In 2014, American beer sales totaled $101.5 billion. Craft beer accounted for $19.6 billion a 22% year-over-year increase in sales. The United States produced nearly 200 million barrels of beer in 2014. Eleven percent of that was craft beer a 17.6% gain over 2013. By contrast, craft beer production accounted for just 5% of the total market in 2011.

The ABI and SABMiller merger will shift the marketplace and cause further consolidation as Big Beer expands.

The relationship between Big Beer and craft breweries is not unlike that between banks and credit unions. On the face of it, both provide a similar service or product; however, differences in model and scale create dissimilar models of operation. And as credit unions continue to gain market share, the current shifts in the beer market could potentially mimic a marketplace shift between banks and credit unions in the financial services space.

The Sincerest Form Of Flattery

What makes a craft beer a craft beer? The Brewers Association defines these companies as small, independent, and traditional. These breweries produce 6 million or fewer barrels of beer per year.

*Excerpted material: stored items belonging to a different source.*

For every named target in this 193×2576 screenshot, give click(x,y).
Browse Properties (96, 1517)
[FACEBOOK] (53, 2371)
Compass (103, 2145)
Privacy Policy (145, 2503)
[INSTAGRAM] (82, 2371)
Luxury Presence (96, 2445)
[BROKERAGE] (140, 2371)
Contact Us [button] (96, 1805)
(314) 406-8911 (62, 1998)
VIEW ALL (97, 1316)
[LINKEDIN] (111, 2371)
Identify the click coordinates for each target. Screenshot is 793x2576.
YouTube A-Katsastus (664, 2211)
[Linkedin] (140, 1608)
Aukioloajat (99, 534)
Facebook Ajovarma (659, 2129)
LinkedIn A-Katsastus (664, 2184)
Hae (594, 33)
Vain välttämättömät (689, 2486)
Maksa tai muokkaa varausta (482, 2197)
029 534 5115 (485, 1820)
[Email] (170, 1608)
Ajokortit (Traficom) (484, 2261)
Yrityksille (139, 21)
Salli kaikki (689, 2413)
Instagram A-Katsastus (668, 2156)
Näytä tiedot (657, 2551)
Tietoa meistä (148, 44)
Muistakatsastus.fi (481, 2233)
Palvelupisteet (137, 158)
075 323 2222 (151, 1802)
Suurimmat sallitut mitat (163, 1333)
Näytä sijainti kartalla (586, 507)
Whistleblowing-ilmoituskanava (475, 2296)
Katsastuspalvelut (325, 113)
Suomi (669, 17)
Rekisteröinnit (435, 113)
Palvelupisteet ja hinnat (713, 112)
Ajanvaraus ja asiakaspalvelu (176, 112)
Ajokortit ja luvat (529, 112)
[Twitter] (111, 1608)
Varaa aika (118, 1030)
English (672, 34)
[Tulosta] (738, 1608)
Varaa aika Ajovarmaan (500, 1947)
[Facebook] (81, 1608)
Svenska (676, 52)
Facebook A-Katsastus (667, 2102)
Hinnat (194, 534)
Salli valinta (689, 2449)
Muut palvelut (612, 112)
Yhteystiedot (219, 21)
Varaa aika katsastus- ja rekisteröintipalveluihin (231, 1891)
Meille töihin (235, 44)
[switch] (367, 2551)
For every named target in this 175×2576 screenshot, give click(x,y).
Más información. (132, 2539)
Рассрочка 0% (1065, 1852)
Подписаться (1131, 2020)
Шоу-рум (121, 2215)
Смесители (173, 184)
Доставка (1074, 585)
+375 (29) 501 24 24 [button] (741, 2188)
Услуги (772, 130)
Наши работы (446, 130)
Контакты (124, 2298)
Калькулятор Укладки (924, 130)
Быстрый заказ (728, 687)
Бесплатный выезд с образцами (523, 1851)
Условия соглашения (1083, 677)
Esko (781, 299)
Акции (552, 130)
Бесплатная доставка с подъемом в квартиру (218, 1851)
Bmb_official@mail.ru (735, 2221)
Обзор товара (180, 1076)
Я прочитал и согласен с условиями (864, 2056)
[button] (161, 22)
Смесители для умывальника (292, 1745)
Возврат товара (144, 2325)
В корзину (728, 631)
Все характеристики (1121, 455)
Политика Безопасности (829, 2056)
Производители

Perhaps surprisingly, Blue Moon and Shock Top are not craft beers. They are crafty offshoots of SABMiller and ABI, respectively. They can leverage the production and marketing heft of their parent company while competing in the marketplace with the faux-authenticity of a craft beer. These are imitations of true craft beer because they are neither small nor independently owned. But by positioning Blue Moon and Shock Top as such, SABMiller and ABI hope to (perhaps wrongly) obtain the business of beer drinkers looking for crafty suds.

Likewise, the banking industry is looking for ways to appear more service-oriented and community-focused.

Mergers And Acquisition

A merger, in and of itself, should not be a strategy for growth, says Callahan founder and chairman Chip Filson. In the case of SABMiller and ABI, it appears to be a way to please shareholders who are underwhelmed by sales of the corporation’s flagship products. That said, there are some ways this merger can benefit each going forward.

A Marketplace report shows SABMiller and ABI each spend $500 billion annually on sports sponsorships. Once merged, the companies will no longer compete with each other for airtime, and with decreased competition for these advertisements, the price will likely drop, saving the corporation hundreds of millions if not billions in costs.

ABI has also made a point to buy popular, and firmly established, craft labels such as Goose Island, Elysian, and Blue Point. There are now more than 4,000 breweries in the United States, more than double the amount that existed in 2011. A market that fragmented makes it difficult for breweries with tighter margins to remain solvent.

Own The System

Breweries use distributors to get their products into stores and restaurants. It’s the distributors that take new breweries to market and ensure a diverse selection of beer. However, not all distributors are independent. ABI owns a number of them across the country, a fact that hinders craft brewers’ ability to distribute their wares.

According to a Reuters report, the U.S. Justice Department is investigating allegations that ABI is violating antitrust regulations by purchasing distributors and pressuring independent distributors to stay away from craft labels. True or not, the distribution system will continue to prove challenging to craft breweries with few resources.

Mock The Crafts

Budweiser aired an ad during the 2015 Super Bowl called Proudly a Macro Beer, which made fun of drinkers who enjoy nontraditional beer flavors such as pumpkin peach ale (Elysian, it should be noted, makes just such a beer).

Although the ad is a bit myopic for a company that owns a number of craft breweries, it’s emblematic of the current beer climate. Budweiser, owned by ABI and the self-ascribed King of Beers, is the third highest-selling beer in the United States. It is taking shots at a craft beer industry that, in total, produces just about the same amount of beer as Budweiser. It’s akin to the banking industry, which manages assets of more than $14 trillion, attacking a credit union industry that manages less than $2 trillion.

Total Assets
For all U.S. credit unions and banks | Data as of 06.30.15
Callahan & Associates | www.creditunions.com

BanksVCreditUnionAssets

Source: Peer-to-Peer Analytics by Callahan & Associates

So is the kingdom of Big Beer crumbling? Well if it is, they’ve got just the thing to wash away the pain.